___ 任务数据

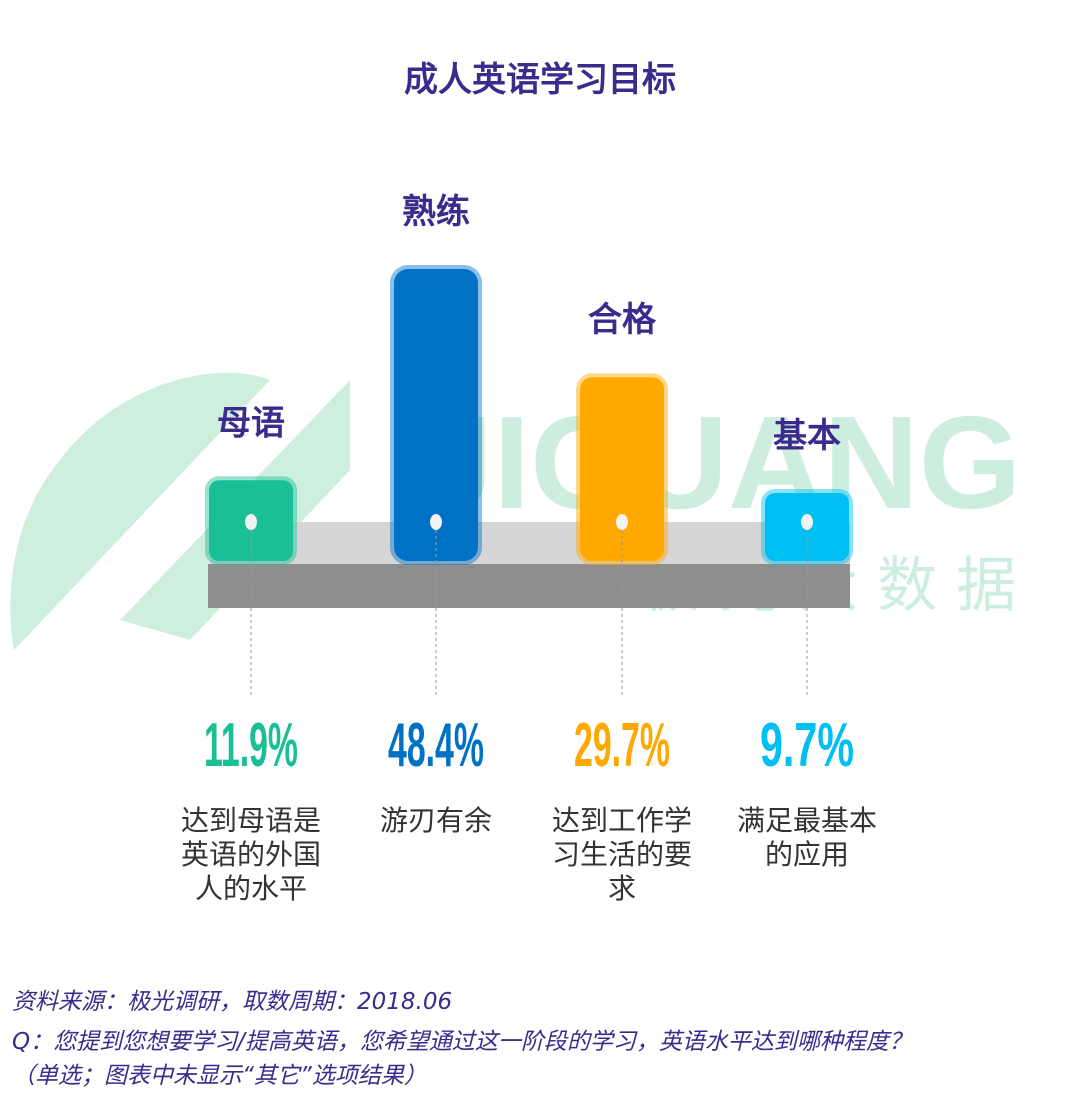 This screenshot has width=1080, height=1107. I want to click on watermark-latin: JIGUANG, so click(720, 462).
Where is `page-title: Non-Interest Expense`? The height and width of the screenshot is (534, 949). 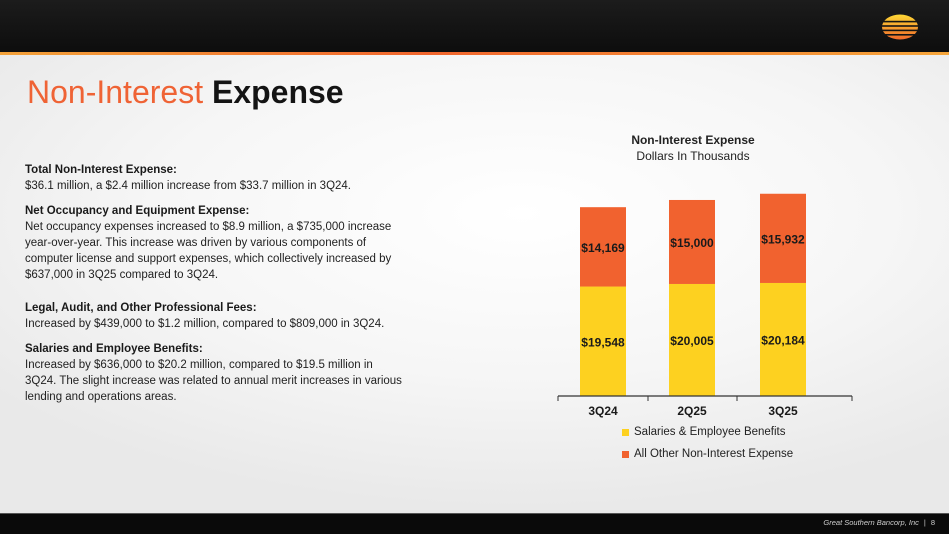 page-title: Non-Interest Expense is located at coordinates (186, 92).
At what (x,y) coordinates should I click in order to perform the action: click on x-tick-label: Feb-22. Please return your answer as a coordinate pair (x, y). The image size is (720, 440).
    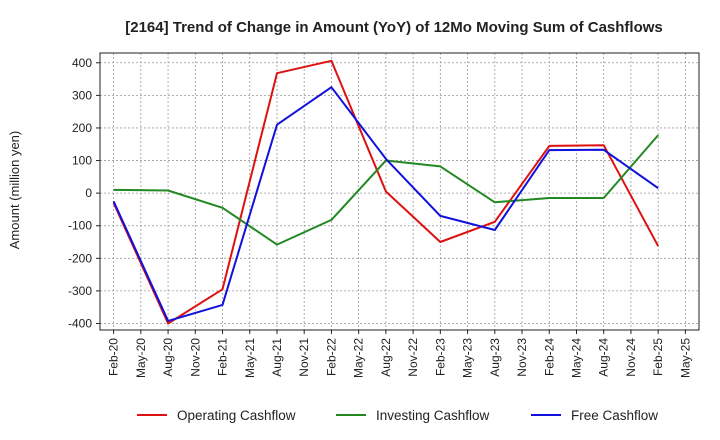
    Looking at the image, I should click on (331, 357).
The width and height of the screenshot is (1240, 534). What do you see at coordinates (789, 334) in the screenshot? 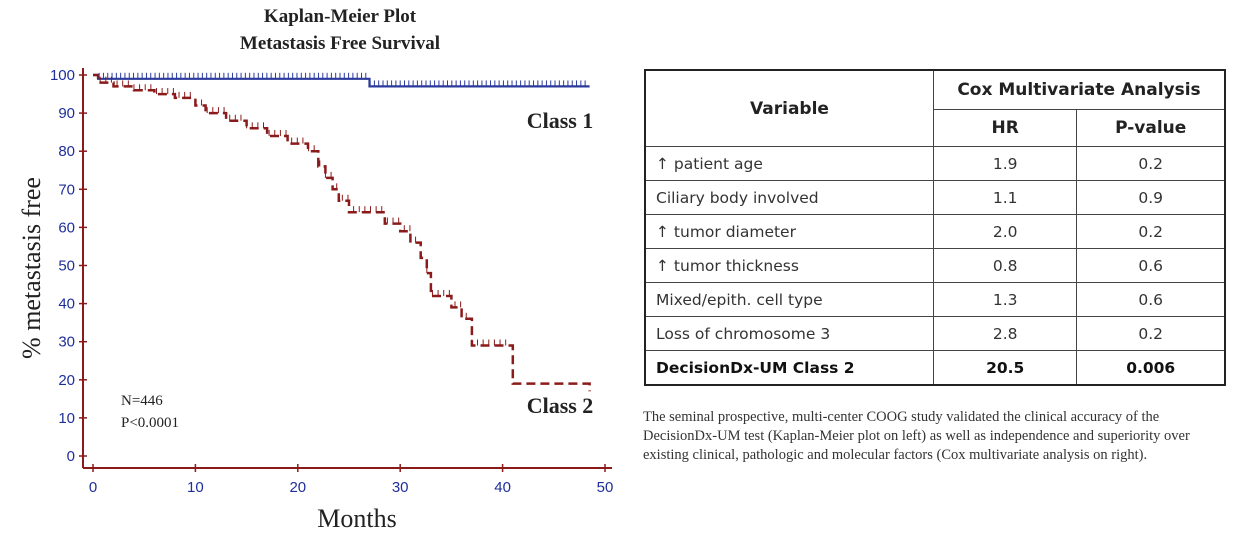
I see `variable-cell: Loss of chromosome 3` at bounding box center [789, 334].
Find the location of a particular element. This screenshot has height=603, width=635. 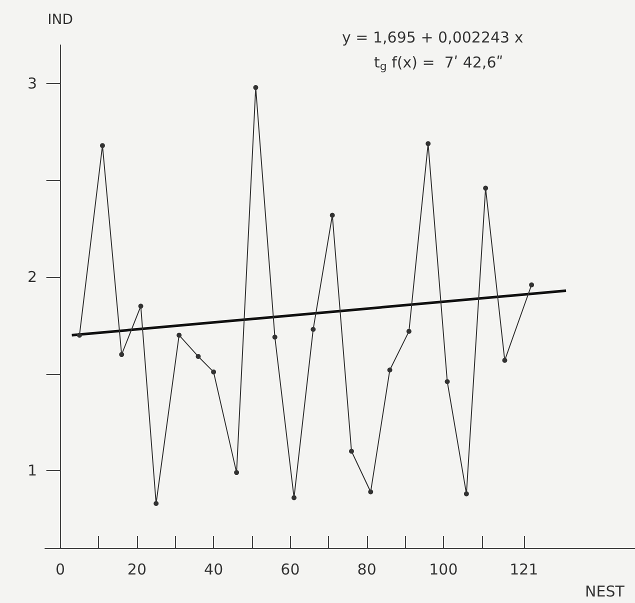

y-axis-title: IND is located at coordinates (61, 20).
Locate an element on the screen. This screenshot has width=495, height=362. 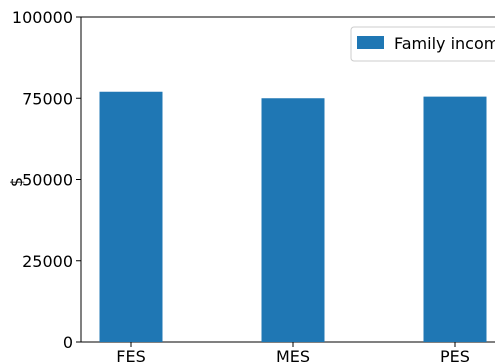
legend-label: Family income is located at coordinates (444, 44).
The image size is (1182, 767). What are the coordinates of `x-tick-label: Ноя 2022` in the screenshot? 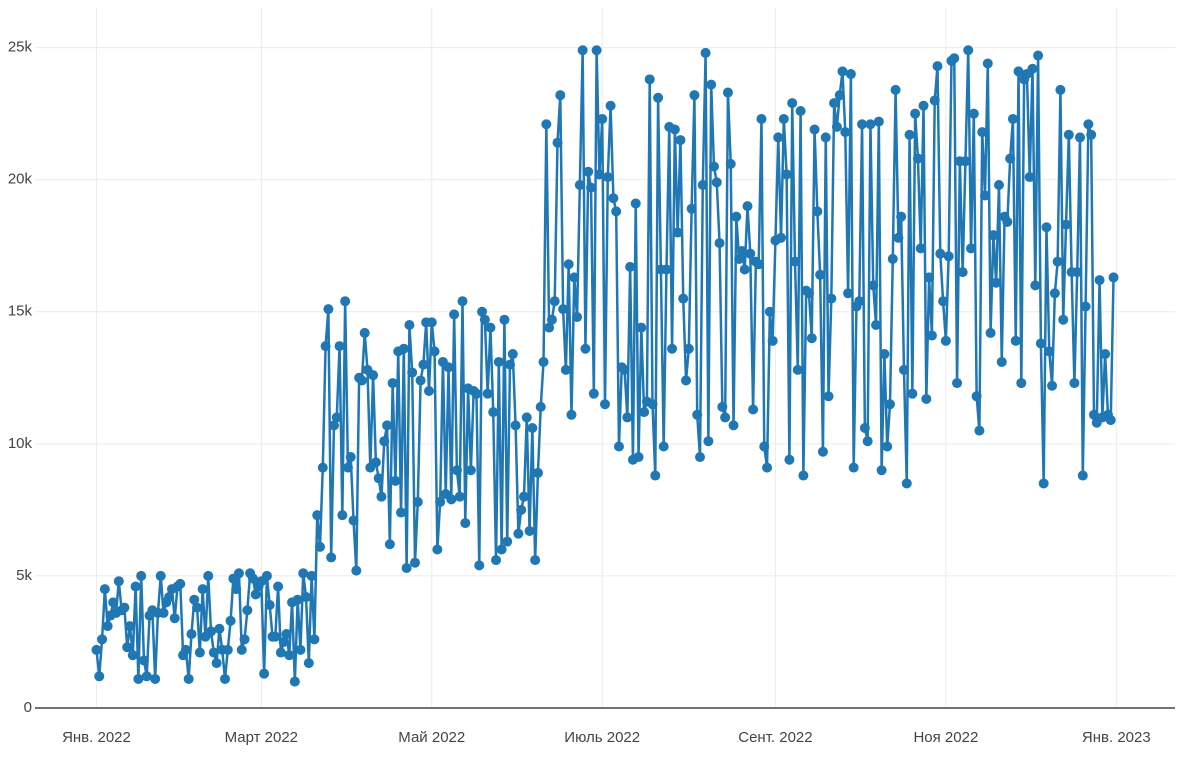 It's located at (946, 738).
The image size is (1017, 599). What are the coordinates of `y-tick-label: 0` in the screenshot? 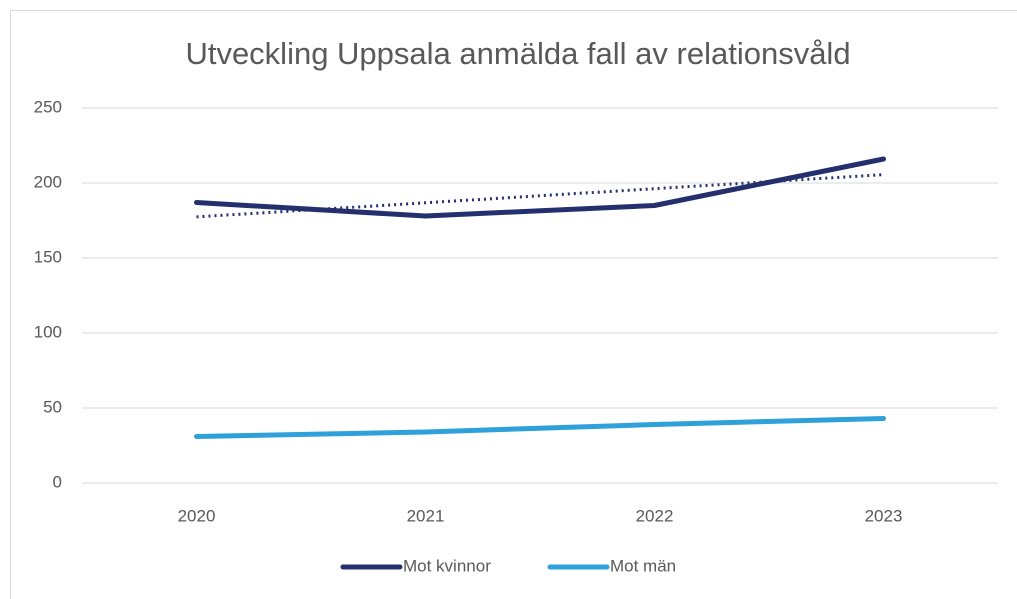 It's located at (58, 482).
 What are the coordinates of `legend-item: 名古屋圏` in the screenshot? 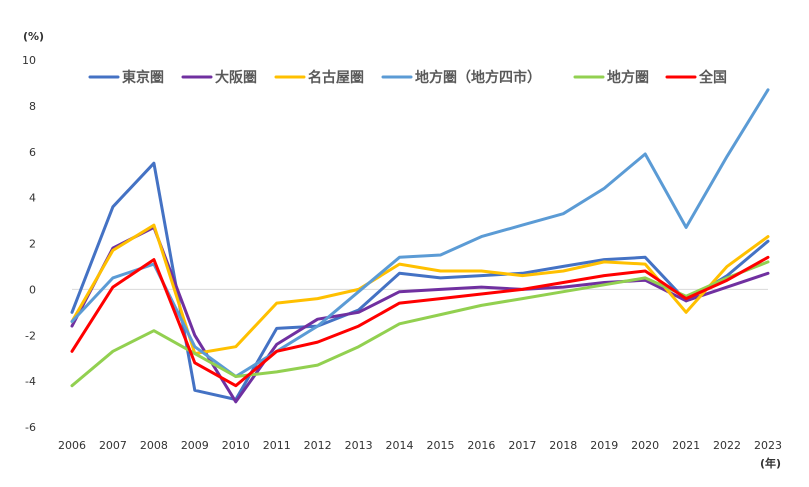 It's located at (319, 78).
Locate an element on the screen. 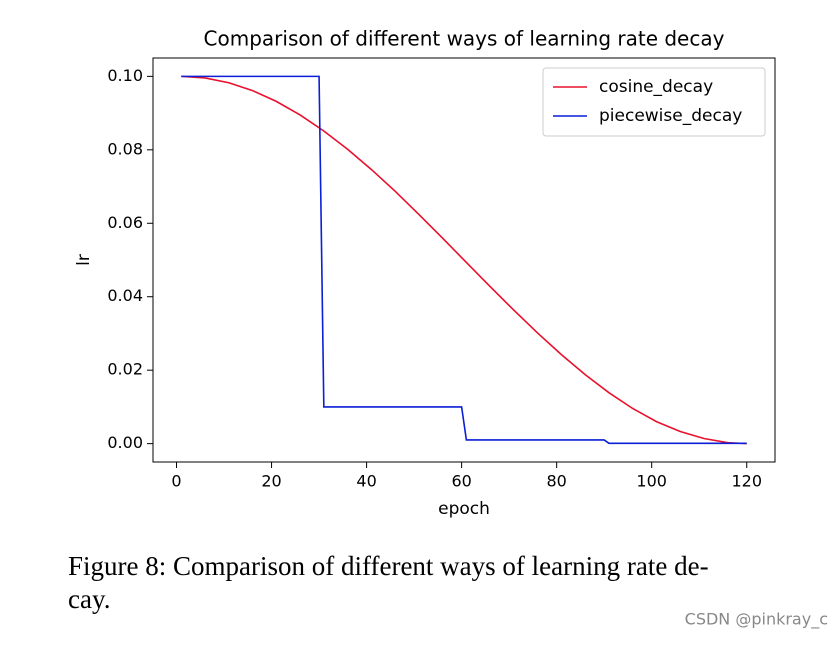 Image resolution: width=839 pixels, height=645 pixels. x-axis-label: epoch is located at coordinates (464, 509).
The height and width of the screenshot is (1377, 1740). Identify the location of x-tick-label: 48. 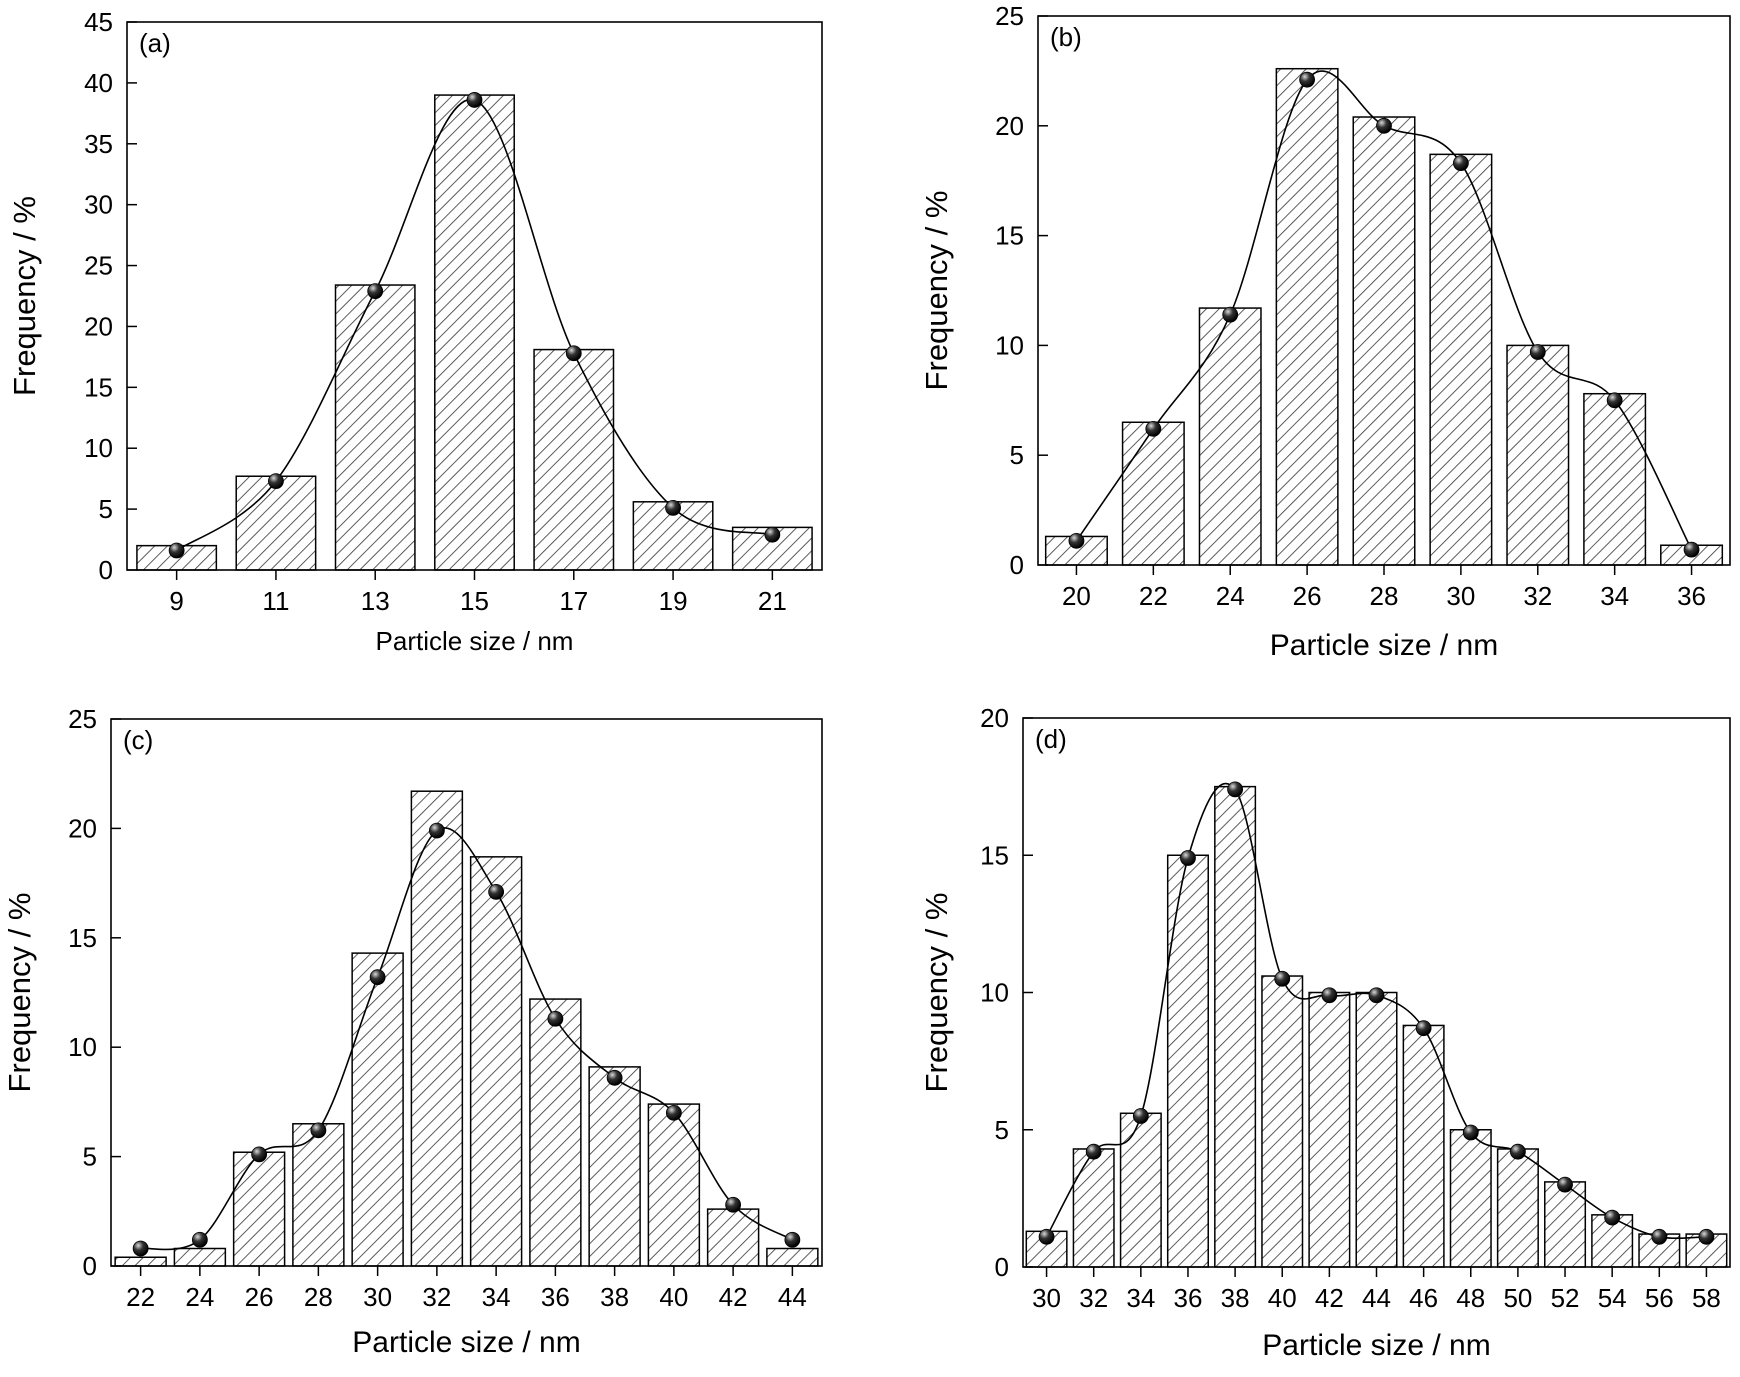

______

** 练习目标 **
筛选上面的各行，把含有字符串“should”的每一行都抄下来，区分大小写。

** 书面回答 **
At what (x,y) coordinates should I click in order to perform the action: click on x-tick-label: Feb-22. Please return your answer as a coordinate pair (x, y). The image size is (720, 440).
    Looking at the image, I should click on (331, 357).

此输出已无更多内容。